__What the task requires__
Each record below is to be set down again precisely.

┌──

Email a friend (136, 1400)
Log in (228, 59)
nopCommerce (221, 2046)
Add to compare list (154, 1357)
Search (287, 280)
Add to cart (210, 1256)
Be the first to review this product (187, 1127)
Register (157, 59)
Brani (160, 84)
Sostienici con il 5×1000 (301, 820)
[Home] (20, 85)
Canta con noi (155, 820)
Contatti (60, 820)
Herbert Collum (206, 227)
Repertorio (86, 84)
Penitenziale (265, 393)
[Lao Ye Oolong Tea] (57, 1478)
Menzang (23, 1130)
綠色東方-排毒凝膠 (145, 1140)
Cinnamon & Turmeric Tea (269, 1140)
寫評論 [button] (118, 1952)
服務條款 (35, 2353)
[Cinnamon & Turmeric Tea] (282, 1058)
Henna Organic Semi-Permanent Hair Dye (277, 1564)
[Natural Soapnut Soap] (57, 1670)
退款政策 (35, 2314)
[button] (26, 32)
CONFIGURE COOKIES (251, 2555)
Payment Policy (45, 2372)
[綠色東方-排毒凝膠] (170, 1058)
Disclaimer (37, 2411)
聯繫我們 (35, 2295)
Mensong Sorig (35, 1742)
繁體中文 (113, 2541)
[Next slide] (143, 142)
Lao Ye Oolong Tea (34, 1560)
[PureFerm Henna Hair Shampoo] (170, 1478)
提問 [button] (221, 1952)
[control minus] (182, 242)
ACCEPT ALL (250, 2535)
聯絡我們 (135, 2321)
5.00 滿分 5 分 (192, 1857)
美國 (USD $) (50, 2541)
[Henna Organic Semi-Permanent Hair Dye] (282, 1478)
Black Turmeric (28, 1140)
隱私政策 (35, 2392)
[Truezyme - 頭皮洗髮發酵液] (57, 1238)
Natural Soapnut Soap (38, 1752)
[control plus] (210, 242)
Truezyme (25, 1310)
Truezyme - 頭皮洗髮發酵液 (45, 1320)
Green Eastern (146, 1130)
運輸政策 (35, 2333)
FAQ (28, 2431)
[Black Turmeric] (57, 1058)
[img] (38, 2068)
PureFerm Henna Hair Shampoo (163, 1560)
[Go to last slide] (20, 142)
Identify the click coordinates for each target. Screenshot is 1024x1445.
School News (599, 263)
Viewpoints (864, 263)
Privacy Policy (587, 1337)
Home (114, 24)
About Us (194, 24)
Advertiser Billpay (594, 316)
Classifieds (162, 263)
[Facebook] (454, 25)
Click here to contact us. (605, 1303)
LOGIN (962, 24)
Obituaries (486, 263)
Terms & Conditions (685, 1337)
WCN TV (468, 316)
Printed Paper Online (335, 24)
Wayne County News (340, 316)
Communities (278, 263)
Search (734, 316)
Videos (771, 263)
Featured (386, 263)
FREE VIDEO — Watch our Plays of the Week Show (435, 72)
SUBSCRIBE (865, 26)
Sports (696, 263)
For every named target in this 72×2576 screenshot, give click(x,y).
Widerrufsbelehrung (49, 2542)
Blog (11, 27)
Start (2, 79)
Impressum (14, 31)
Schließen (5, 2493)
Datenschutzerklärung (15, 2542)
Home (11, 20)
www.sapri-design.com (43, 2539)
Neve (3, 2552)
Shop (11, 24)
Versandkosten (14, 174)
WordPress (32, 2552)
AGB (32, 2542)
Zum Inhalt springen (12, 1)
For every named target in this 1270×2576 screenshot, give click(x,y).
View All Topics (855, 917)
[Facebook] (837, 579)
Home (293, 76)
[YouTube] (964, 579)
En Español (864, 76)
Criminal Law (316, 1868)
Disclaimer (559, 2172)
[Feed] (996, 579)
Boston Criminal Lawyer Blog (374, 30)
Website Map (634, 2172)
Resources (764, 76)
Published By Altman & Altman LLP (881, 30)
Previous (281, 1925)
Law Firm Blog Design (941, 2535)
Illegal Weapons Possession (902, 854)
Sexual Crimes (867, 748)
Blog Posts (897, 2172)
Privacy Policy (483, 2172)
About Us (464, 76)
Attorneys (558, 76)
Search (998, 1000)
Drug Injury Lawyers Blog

└──

__Exercise output__
Email a friend (136, 1400)
Log in (228, 59)
nopCommerce (221, 2046)
Add to compare list (154, 1357)
Search (287, 280)
Add to cart (210, 1256)
Be the first to review this product (187, 1127)
Register (157, 59)
Brani (160, 84)
Sostienici con il 5×1000 (301, 820)
[Home] (20, 85)
Canta con noi (155, 820)
Contatti (60, 820)
Herbert Collum (206, 227)
Repertorio (86, 84)
Penitenziale (265, 393)
[Lao Ye Oolong Tea] (57, 1478)
Menzang (23, 1130)
綠色東方-排毒凝膠 (145, 1140)
Cinnamon & Turmeric Tea (269, 1140)
寫評論 [button] (118, 1952)
服務條款 (35, 2353)
[Cinnamon & Turmeric Tea] (282, 1058)
Henna Organic Semi-Permanent Hair Dye (277, 1564)
[Natural Soapnut Soap] (57, 1670)
退款政策 (35, 2314)
[button] (26, 32)
CONFIGURE COOKIES (251, 2555)
Payment Policy (45, 2372)
[綠色東方-排毒凝膠] (170, 1058)
Disclaimer (37, 2411)
聯繫我們 (35, 2295)
Mensong Sorig (35, 1742)
繁體中文 (113, 2541)
[Next slide] (143, 142)
Lao Ye Oolong Tea (34, 1560)
[PureFerm Henna Hair Shampoo] (170, 1478)
提問 [button] (221, 1952)
[control minus] (182, 242)
ACCEPT ALL (250, 2535)
聯絡我們 (135, 2321)
5.00 滿分 5 分 (192, 1857)
美國 (USD $) (50, 2541)
[Henna Organic Semi-Permanent Hair Dye] (282, 1478)
Black Turmeric (28, 1140)
隱私政策 (35, 2392)
[Truezyme - 頭皮洗髮發酵液] (57, 1238)
Natural Soapnut Soap (38, 1752)
[control plus] (210, 242)
Truezyme (25, 1310)
Truezyme - 頭皮洗髮發酵液 (45, 1320)
Green Eastern (146, 1130)
運輸政策 (35, 2333)
FAQ (28, 2431)
[Black Turmeric] (57, 1058)
[img] (38, 2068)
PureFerm Henna Hair Shampoo (163, 1560)
[Go to last slide] (20, 142)
Identify the click coordinates for each target. Screenshot is 1024x1445.
School News (599, 263)
Viewpoints (864, 263)
Privacy Policy (587, 1337)
Home (114, 24)
About Us (194, 24)
Advertiser Billpay (594, 316)
Classifieds (162, 263)
[Facebook] (454, 25)
Click here to contact us. (605, 1303)
LOGIN (962, 24)
Obituaries (486, 263)
Terms & Conditions (685, 1337)
WCN TV (468, 316)
Printed Paper Online (335, 24)
Wayne County News (340, 316)
Communities (278, 263)
Search (734, 316)
Videos (771, 263)
Featured (386, 263)
FREE VIDEO — Watch our Plays of the Week Show (435, 72)
SUBSCRIBE (865, 26)
Sports (696, 263)
For every named target in this 72×2576 screenshot, give click(x,y).
Widerrufsbelehrung (49, 2542)
Blog (11, 27)
Start (2, 79)
Impressum (14, 31)
Schließen (5, 2493)
Datenschutzerklärung (15, 2542)
Home (11, 20)
www.sapri-design.com (43, 2539)
Neve (3, 2552)
Shop (11, 24)
Versandkosten (14, 174)
WordPress (32, 2552)
AGB (32, 2542)
Zum Inhalt springen (12, 1)
For every named target in this 1270×2576 screenshot, give click(x,y).
View All Topics (855, 917)
[Facebook] (837, 579)
Home (293, 76)
[YouTube] (964, 579)
En Español (864, 76)
Criminal Law (316, 1868)
Disclaimer (559, 2172)
[Feed] (996, 579)
Boston Criminal Lawyer Blog (374, 30)
Website Map (634, 2172)
Resources (764, 76)
Published By Altman & Altman LLP (881, 30)
Previous (281, 1925)
Law Firm Blog Design (941, 2535)
Illegal Weapons Possession (902, 854)
Sexual Crimes (867, 748)
Blog Posts (897, 2172)
Privacy Policy (483, 2172)
About Us (464, 76)
Attorneys (558, 76)
Search (998, 1000)
Drug Injury Lawyers Blog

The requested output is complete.